La rentrée scolaire sera encore une fois sanglante à Paris selon les organisations syndicales et les associations de parents d’élèves. Dans le 19e arrondissement, pour la deuxième année consécutive, ce sont 21 fermetures de postes dans le 1er degré qui ont été annoncées pour la rentrée 2024, faisant suite aux 19 suppressions de 2023, dont la plupart en éducation prioritaire. Alors parents et enseignants s’organisent. À l’école Cambrai, on se mobilise contre la fermeture de la classe. Au 5 mars, ils et elles organisaient un rassemblement le 5 mars devant le rectorat, une nuit à l’école le vendredi 8 mars, une flashmob devant l’école le mardi 14 mars et une grève prévue le 15 mars. À l’école Eva Kotchever, dans le 18e, parents et enseignant·es se mobilisent pour le classement en éducation prioritaire.
Fermeture de classe dans une école en éducation prioritaire
L’école maternelle Cambrai est une école en éducation prioritaire, située dans un quartier populaire du 19e arrondissement, elle multiplie les labels, REP, QPV, Cité éducative. Un des enseignantes parle d’une école maternelle de quartier dont le quotidien est de vivre ensemble qui fait le lien entre tous les habitants. «L’IPS est bas, il y a des situations complexes, mais l’école a une bonne réputation, il y a une certaine mixité sociale grâce à une équipe dynamique qui mène de nombreux projets, comme par exemple une classe de mer pour les Grandes Sections, classe poney pour les Moyennes Sections, journée à la ferme pour les Petites Sections, sans oublier la chorale, la danse, le partenariat avec le 104, structure artistique du quartier.» Pourtant, cette école est menacée par une suppression de poste. La fermeture d’une classe est liée à une baisse démographique conjoncturelle l’explique Virginie*, professeure dans cette école. Si dans le secteur approvisionnant l’école, une cité est bien en réhabilitation, avec « certaines familles sont relogées temporairement ailleurs », un ensemble immobilier également rattaché à l’école est sur le point d’être livré. « Or, la fermeture de la classe annoncée pour la rentrée 2024 ne prend pas cet aspect démographique conjoncturel ni les perspectives à très court terme », dénonce l’enseignante.
Alors, pour dénoncer la situation, parents et enseignants se sont adressés au Président de la République sur l’air de la chanson de Boris Vian, « «Monsieur le Président, je vous fais une lettre, que vous lirez peut-être, si vous avez le temps.
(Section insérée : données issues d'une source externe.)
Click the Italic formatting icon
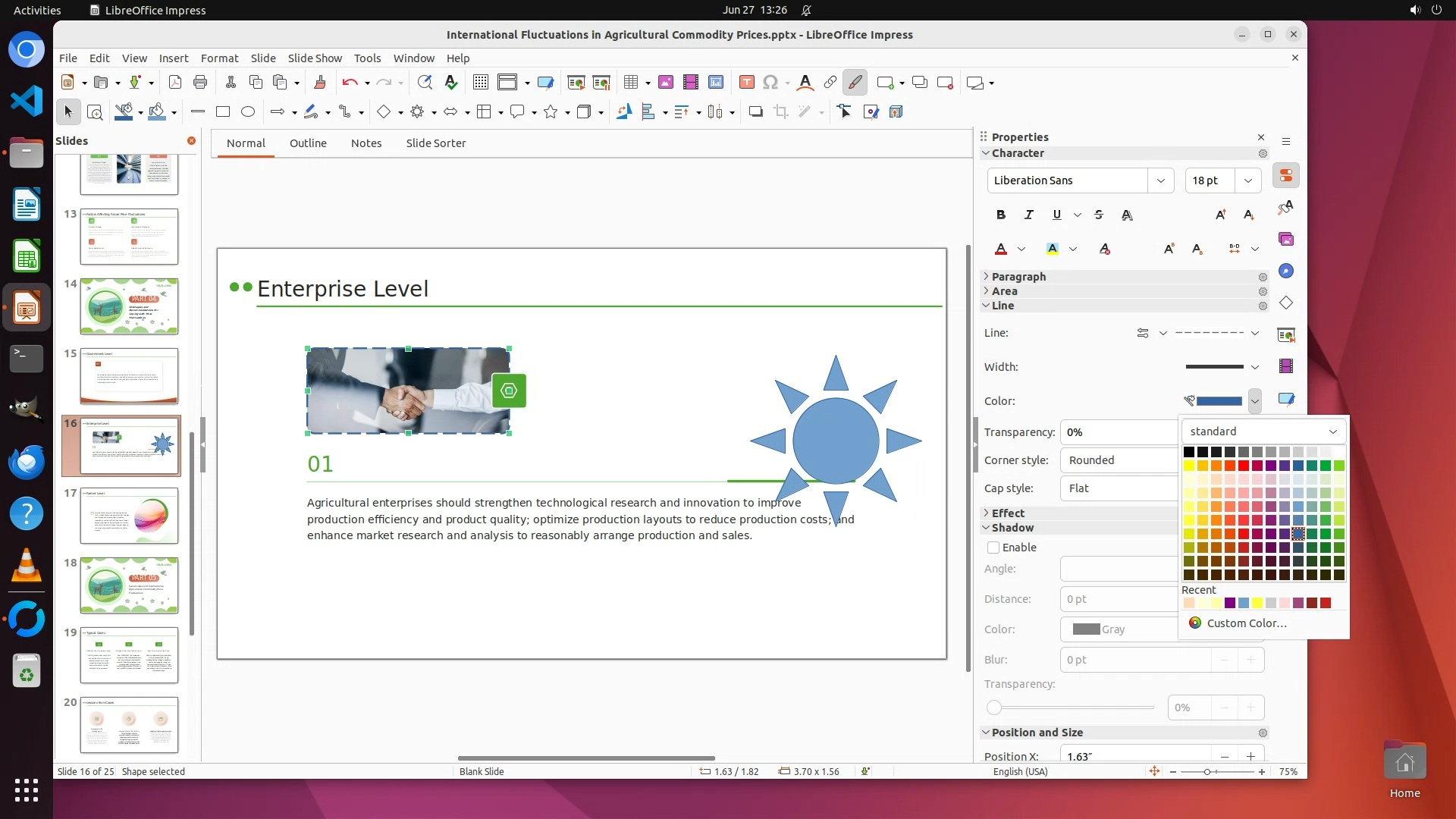This screenshot has width=1456, height=819. click(x=1028, y=215)
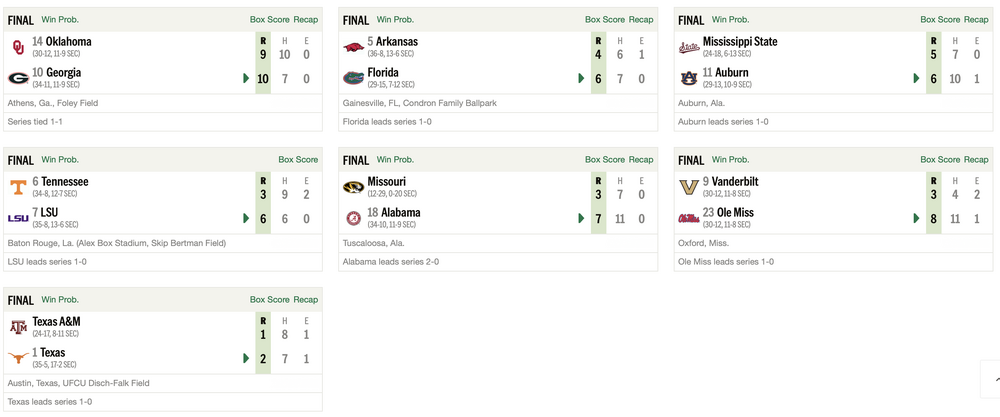
Task: Click the Texas A&M team name
Action: click(56, 321)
Ma mère est en colère, ma maîtresse désespère, ça c’est la carte scolaire, encore une classe fermée! Monsieur le Président, Il ne faut pas le faire, en zone prioritaire, écoutez les enfants. C’est pas pour vous fâcher, ne faites pas de bêtises, ne fermez pas Cambrai. Touche pas à mon école, touche pas à ma maîtresse, si mon avenir s’envole, mes rêves disparaissent. Laissez-moi bien grandir, laissez-moi m’épanouir, développer mes talents et devenir Président!».
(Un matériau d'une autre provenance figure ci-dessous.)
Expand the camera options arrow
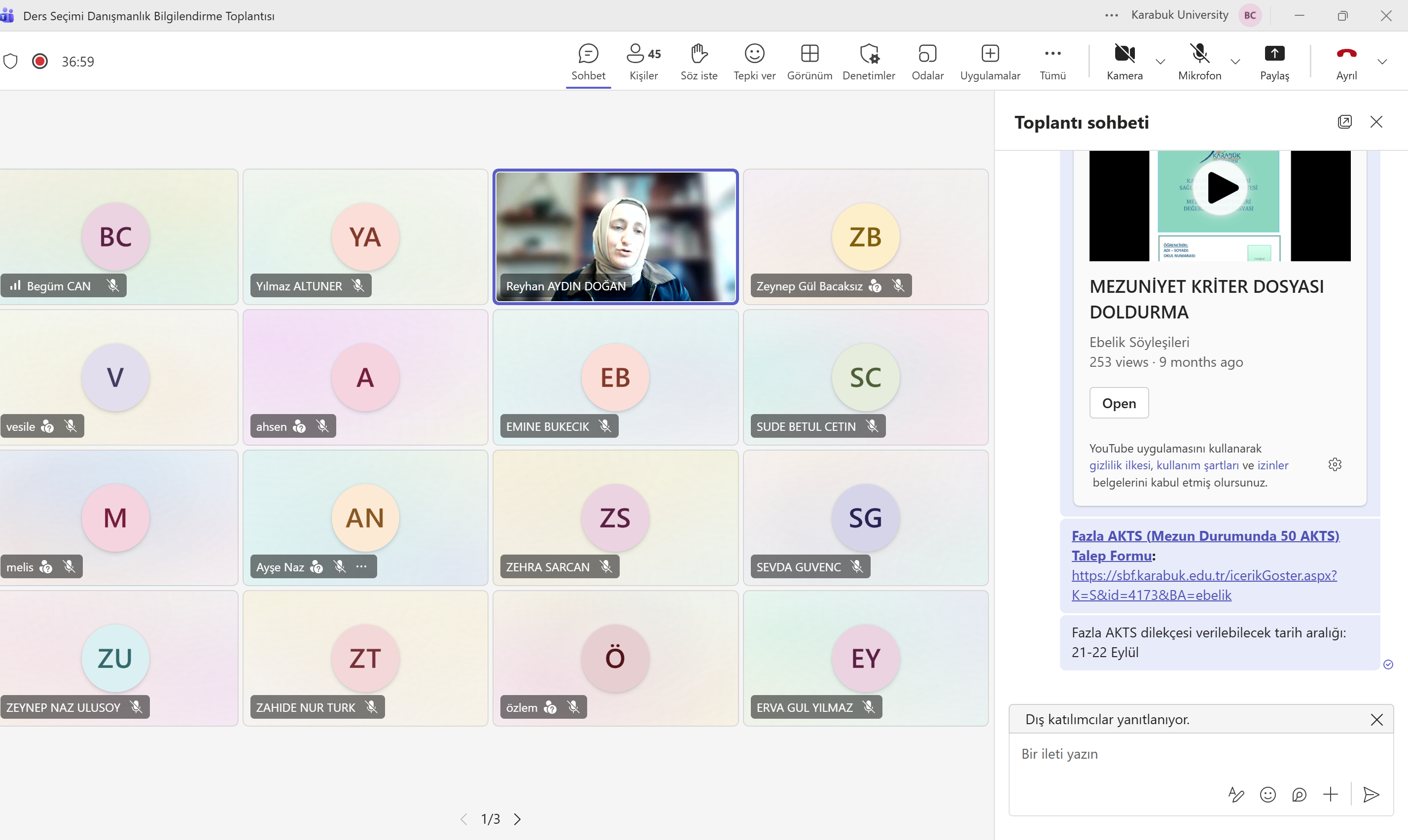 click(x=1160, y=61)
Dans le 18e, les parents exigent un classement en éducation prioritaire
À l’école Eva Kotchever dans le 18e arrondissement, c’est aussi le branle-bas de combat. Ici les parents ne se battent pas contre une fermeture de classe, mais pour le classement en éducation prioritaire de leur petite école. Située dans le Nord parisien, l’école primaire est sortie de terre il y a à peine cinq ans. Elle a été livrée dans le cadre du grand projet de réaménagement Chapelle Internationale de la porte de la chapelle. Si promoteurs et élus tablaient sur l’arrivée dans l’école des cadres supérieurs occupant une partie des logements, leurs espoirs sont déçus. Pour beaucoup, c’est l’une des deux écoles privées du secteur qui accueille leur enfant. Conséquence directe, très peu de mixité à l’école Eva Kotchever comme nous l’explique Marie Deschard, parent d’élève élue. « Cela fait 1290 jours que nous, parents d’élèves, élus et enseignants, nous nous battons pour obtenir le classement de notre école en Réseau d’Éducation prioritaire (REP) ». Pourtant l’école coche toutes les cases selon elle : quartier prioritaire de la ville, zone de cité éducative et près de la moitié des familles qui vivent en dessous du seuil de pauvreté. L’IPS est d’ailleurs de 81,7. Cette école, qui se trouve à 200 mètres du site olympique Adidas Arena, ne saurait avoir le précieux label – qui garantirait plus de moyens, de petits effectifs et de pérenniser les équipes grâce à une rémunération attractive, « sinon cela ferait fuir les CSP » a affirmé le Dasen en 2021. Parents et enseignant·es appellent à se mobiliser aujourd’hui à 9h, devant l’école.